··· Quoted passage

Let’s hear it for the mighty fuselage! Yay, the fuselage! The fuselage?
Yeah, it doesn’t get much press, the fuselage. Nobody writes mediocre, sentimental poems about one touching the hand of God or glinting in the sun—they’re all into wings or propellers; sometimes, engines; or when inspiration grows meager, maybe rudders. Not that I can quote any quatrains concerning rudders. Certainly none come to mind about longitudinal stability, which began the whole fuselage craze among aircraft designers.
The earliest pre-Wright-brothers designs didn’t carry much in the way of a fuselage anyway, unless you consider a bird’s stubby body to be a fuselage. In 1850 or so, copying Coleridge’s Ancient Mariner, Capt. Jean-Marie Le Bris killed an albatross—and then discovered that he could still make the dead bird fly when he spread its wings to meet the oncoming wind, sort of like a zombie glider.
Inspired, Le Bris scaled it up large enough to hold him, which turned into a wingspan of 50 feet, but a body (the actual word "fuselage" hadn’t been invented yet) barely 13.5 feet in length. When he finished, a windy Sunday morning in 1857, Le Bris lashed his Albatross to a horse cart with a slipknot and had the cart driver trot the horse directly into the 10-knot wind. As the cart picked up speed, the Albatross started lifting off, and Le Bris tugged on the rope, trying to release the bird from its Earthly burden. The slipknot refused to slip, however, and the Albatross still lifted, pulling the cart with it like a kite’s tail. Now relieved of the weight, the horse galloped away, and the cart disintegrated, entangling the driver in the rope.

······

*Requirement 1*
In the fuselage passage, how wide was the wingspan of the Albatross that Le Bris built to hold himself?
*Requirement 2*
Using the fuselage passage, answer yes or no to each statement below and quote the words that decide it: (a) The cart driver drove the horse straight into a 10-knot wind. (b) The slipknot let the Albatross go as Le Bris meant it to. (c) The body of Le Bris's Albatross was more than 20 feet long.
*Requirement 3*
According to the fuselage passage, which aircraft parts do poems focus on instead of the fuselage? List them all.

··· Data excerpt

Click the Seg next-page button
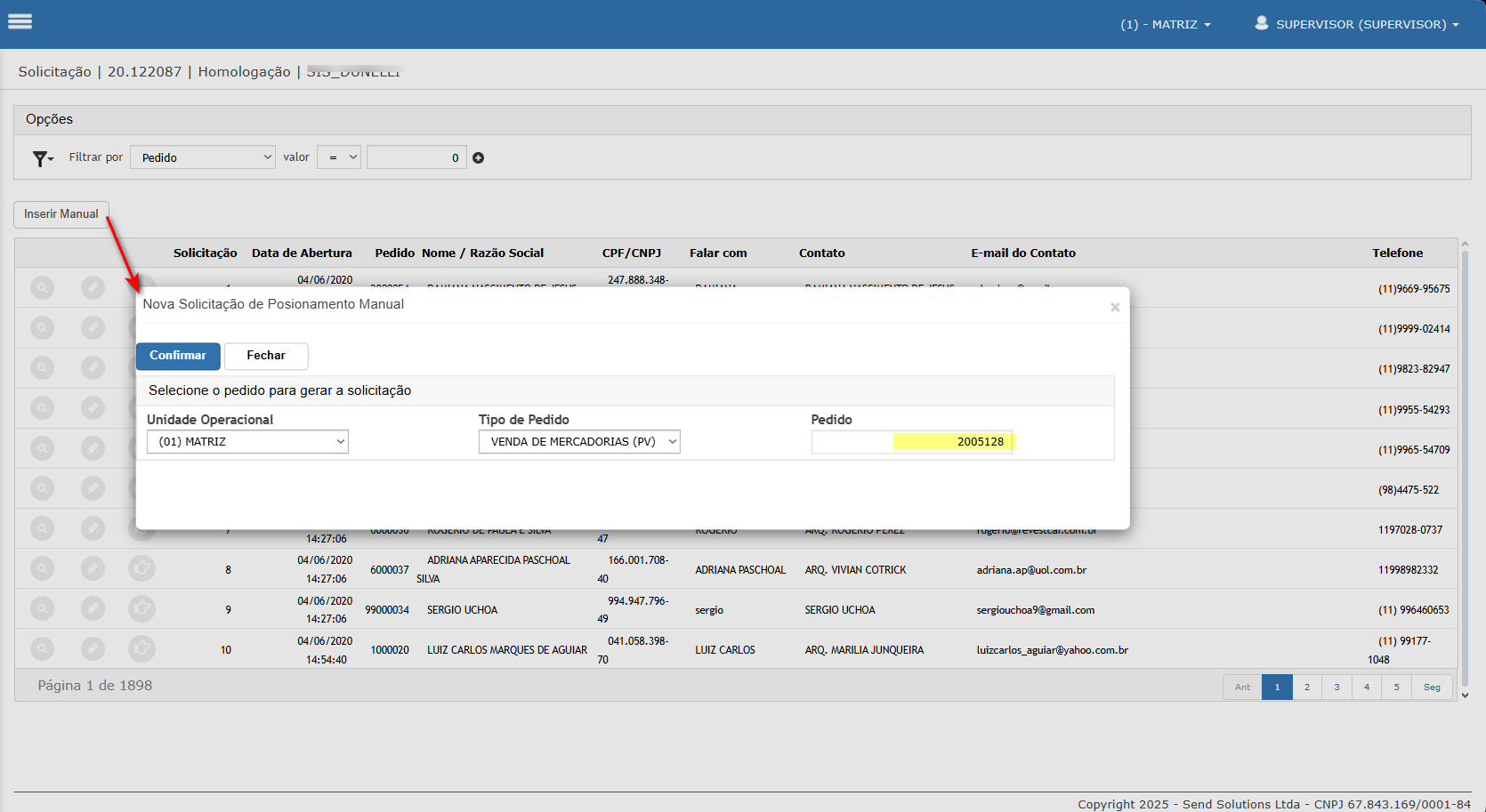 point(1431,687)
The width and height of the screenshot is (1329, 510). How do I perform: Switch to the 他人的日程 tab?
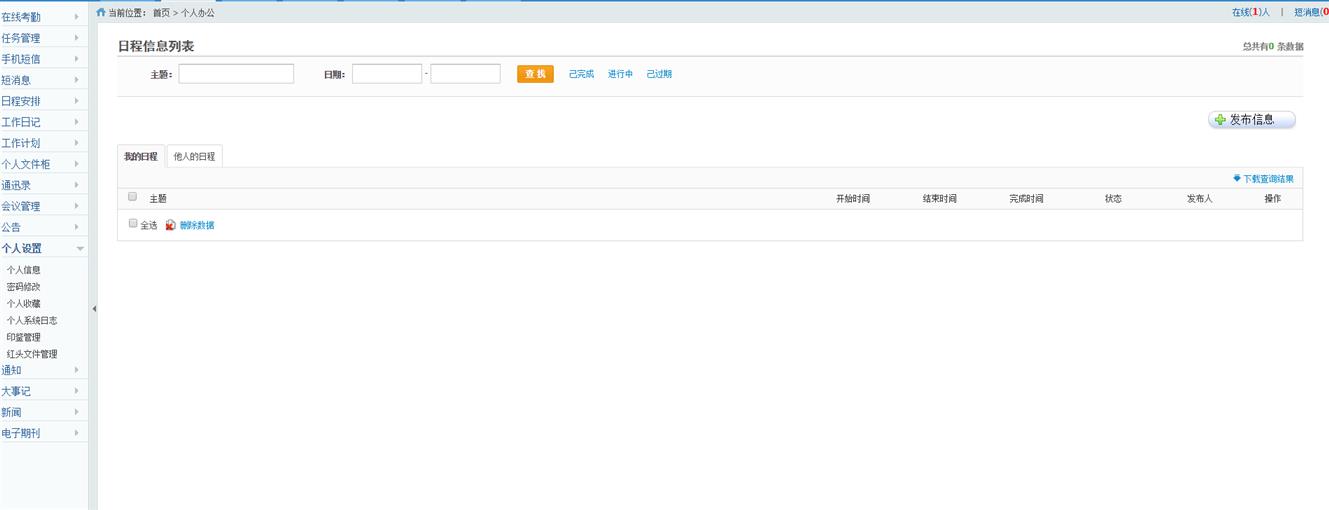194,157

······

*Right answer 1*
50 feet

*Right answer 2*
(a) Yes: "had the cart driver trot the horse directly into the 10-knot wind"
(b) No: "The slipknot refused to slip"
(c) No: "barely 13.5 feet in length"

*Right answer 3*
wings, propellers, engines, rudders